Lasagne Verde

This is one of my favorite dishes for a supper party,  my guests are very kind and give me lots of compliments!  All the preparation can be done well in advance of cooking, you can pop it into the oven and serve without any last-minute fuss.
Preparation time 1 hour
Cooking time 30 minutes
  • 6oz (150g) minced beef
  • 8oz (225g) green lasagne
  • 2 oz (50g) bacon
  • 1 small onion (Chopped)
  • 2 oz (50g) button mushrooms (peeled and sliced)
  • 1 oz (25g) butter
  • 1 tablespoon tomato puree
  • 5 fluid oz (125ml) dry white wine
  • 1/2 pint (280ml) beef stock
  • 1 level teaspoon castor sugar
  • 3/4 pint béchamel (seasoned white sauce can be used)

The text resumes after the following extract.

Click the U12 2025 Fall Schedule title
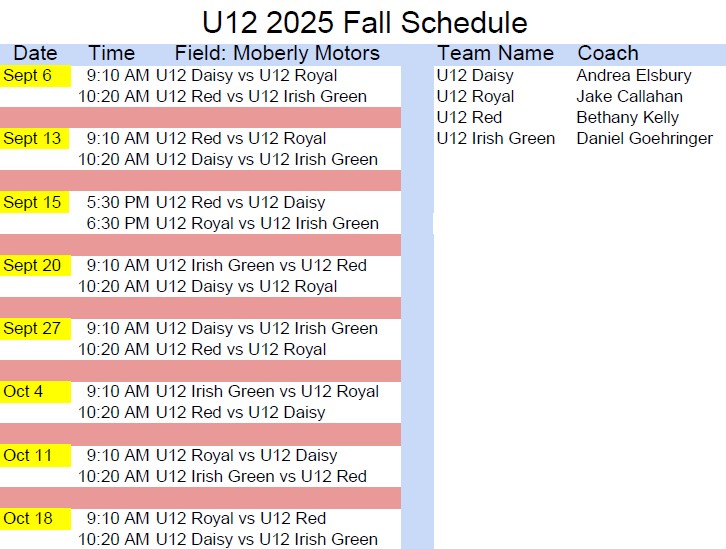Viewport: 726px width, 549px height. [x=364, y=21]
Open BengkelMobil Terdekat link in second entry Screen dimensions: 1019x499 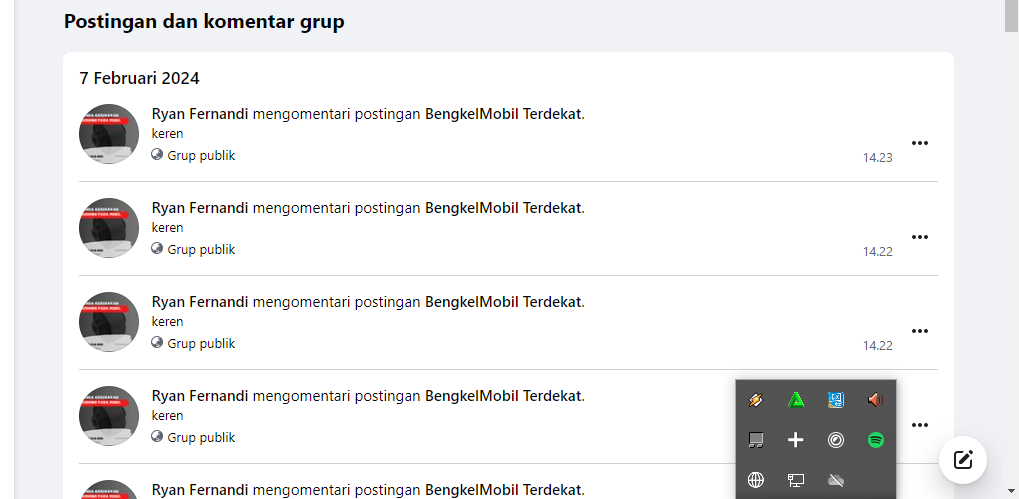[x=503, y=208]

  • 2 oz (50g) grated parmesan cheese
Melt half the butter in a large heavy based pan over a low heat, fry the bacon until the fat runs, then add the onions and mushrooms and fry them lightly.  Crumble in the minced beef, blend in the tomato puree. Continue cooking and stirring until the meat is browned all over, add the wine and let the mixture bubble for a few minutes before adding the stock.  Season to taste with sugar and salt.  Cover with lid and continue to simmer over low heat for 30 minutes.
Cook the lasagne in a large pan of boiling salted water for 10 -15 minutes or until tender, stirring occasionally. Drain the pasta and drop it into a bowl of cold water to prevent it from sticking together.
Thoroughly butter a shallow ovenproof dish, about 10in (25cm ) by 8 in (20cm).  Cover the base with a thin layer of the meat mixture, then the sauce and lastly the lasagne.  Repeat the layers until all the ingredients have been used up, finishing with sauce on the top.  Sprinkle the top with parmesan cheese.  Bake in the centre of the oven, Gas 6 (400F 200C) for about 15 – 20 minutes, or until the top is crispy and bubbly.
Serve straight from the dish with a tossed green salad and garlic bread.